L'elettroforesi su gel è un metodo utilizzato nei laboratori per misurare e ordinare i filamenti di DNA. È necessario perché il DNA in condizioni normali è troppo piccolo per essere manipolato, anche se osservato con la maggior parte dei microscopi. Il laboratorio di elettroforesi su gel utilizza una procedura relativamente semplice e la stessa tecnica di base può essere utilizzata anche per separare singole proteine.
La matrice gel
Per iniziare la procedura di elettroforesi su gel, devi prima creare il gel. In genere, i gel sono realizzati in fogli sottili utilizzando una sostanza chiamata agarosio. L'agarosio in polvere viene posto in un pallone, seguito da una soluzione di acqua salata chiamata tampone. Questa miscela di agarosio e tampone viene riscaldata fino a quando le due sostanze si fondono, quindi versata in uno stampo di formatura. Un dispositivo chiamato pettine viene quindi posizionato a un'estremità dello stampo prima che il gel si raffreddi. Quando il gel si è raffreddato, il pettine viene rimosso, lasciando piccole fessure che verranno utilizzate per contenere i campioni di DNA.
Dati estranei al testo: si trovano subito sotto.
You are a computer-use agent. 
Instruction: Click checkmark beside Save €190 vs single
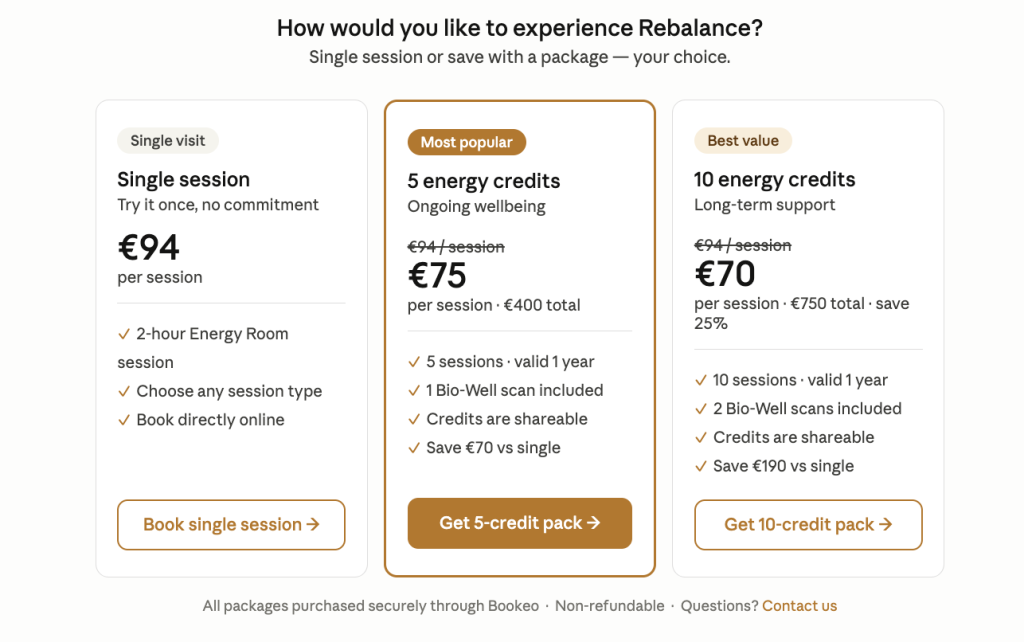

Una caratteristica speciale della miscela di agarosio raffreddata (detta matrice di gel) deriva dal fatto che viene creata con acqua salata. Una volta elettrificata, la matrice diventerà conduttiva, consentendo all'elettricità di fluire lungo la sua lunghezza. Un'altra proprietà speciale della matrice gel è la presenza di fori microscopici regolari. Questi fori consentiranno ai filamenti di DNA di viaggiare attraverso la matrice di gel e faciliteranno il processo di smistamento.
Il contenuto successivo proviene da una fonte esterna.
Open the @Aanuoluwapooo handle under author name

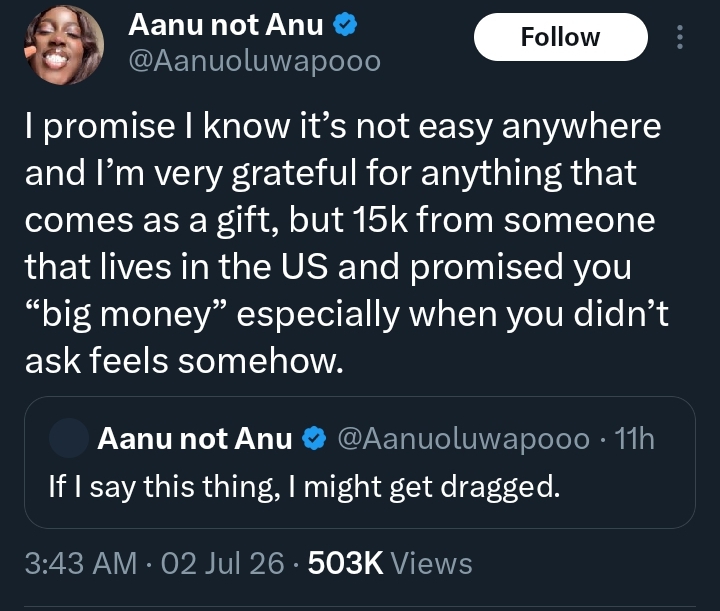(x=255, y=61)
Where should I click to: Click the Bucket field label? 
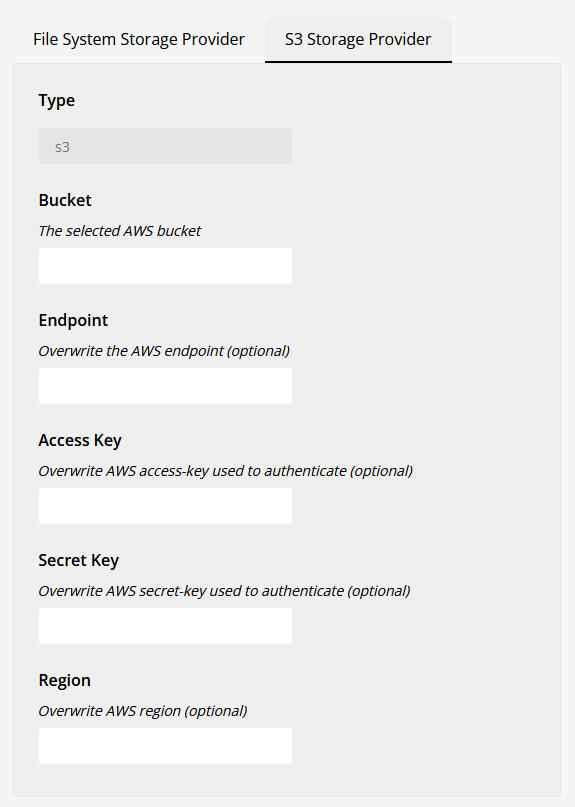[x=65, y=200]
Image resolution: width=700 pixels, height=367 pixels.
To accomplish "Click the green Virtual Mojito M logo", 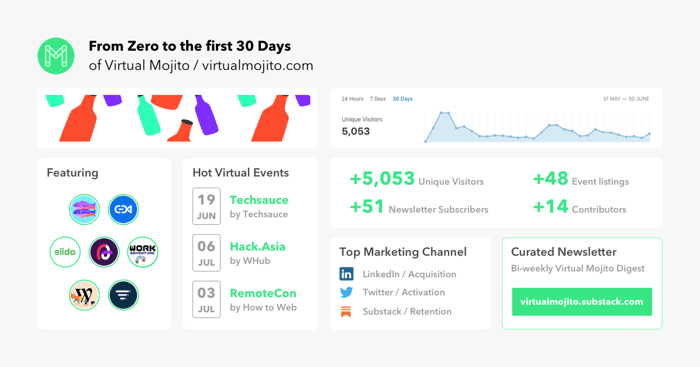I will pos(56,56).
La camera di elettroforesi
Il prossimo passo è creare una camera per elettroforesi. Questa è una piccola scatola rettangolare, cablata con una connessione elettrica positiva e negativa alle due estremità. Le camere sono in genere poco profonde, abbastanza piccole da stare su un tavolo e costruite con materiali trasparenti come il plexiglas.
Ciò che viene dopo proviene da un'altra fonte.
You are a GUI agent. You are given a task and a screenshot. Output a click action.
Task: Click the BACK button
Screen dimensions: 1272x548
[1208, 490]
La soluzione di acqua salata viene versata sul fondo della camera di elettroforesi e la matrice di gel viene leggermente immersa in questa soluzione. L'acqua salata ha due scopi: favorire il flusso di elettricità e mantenere umida la matrice di gel. Poiché il DNA è spinto da una carica negativa, posiziona la tua matrice in modo che i tuoi campioni si trovino vicino alla tua connessione elettrica negativa.
Preparare il DNA
Vengono quindi preparati campioni di DNA. Poiché il DNA in soluzione è quasi impossibile da vedere, a ogni singolo campione viene aggiunto un agente colorante chiamato tampone di caricamento. Questo agente ispessisce anche la soluzione di DNA, rendendola meno liquida e più praticabile. Utilizzando una pipetta, trasferire un campione di soluzione di DNA in ogni fessura alternata nella matrice di gel. Nello slot vuoto tra ogni campione, posiziona una soluzione di DNA di cui conosci già la lunghezza (chiamata standard del DNA) per il controllo e il confronto dell'esperimento.
Accendi la corrente
Ora accendi la tua camera di elettroforesi. Sotto potenza negativa, i tuoi campioni di DNA saranno forzati per tutta la lunghezza della camera. Piccoli filamenti di DNA si muoveranno più rapidamente attraverso la matrice di gel e in breve tempo si separeranno da filamenti più lunghi e lenti. La tintura nell'agente colorante ti consente di seguire la traccia del DNA. Non sarai in grado di vedere i singoli filamenti di DNA, ma i filamenti della stessa lunghezza si aggregheranno insieme.
Passaggi finali
Quando il DNA viene separato, la matrice viene rimossa dalla camera di elettroforesi. Il DNA viene quindi colorato per consentire una misurazione e un esame più semplici.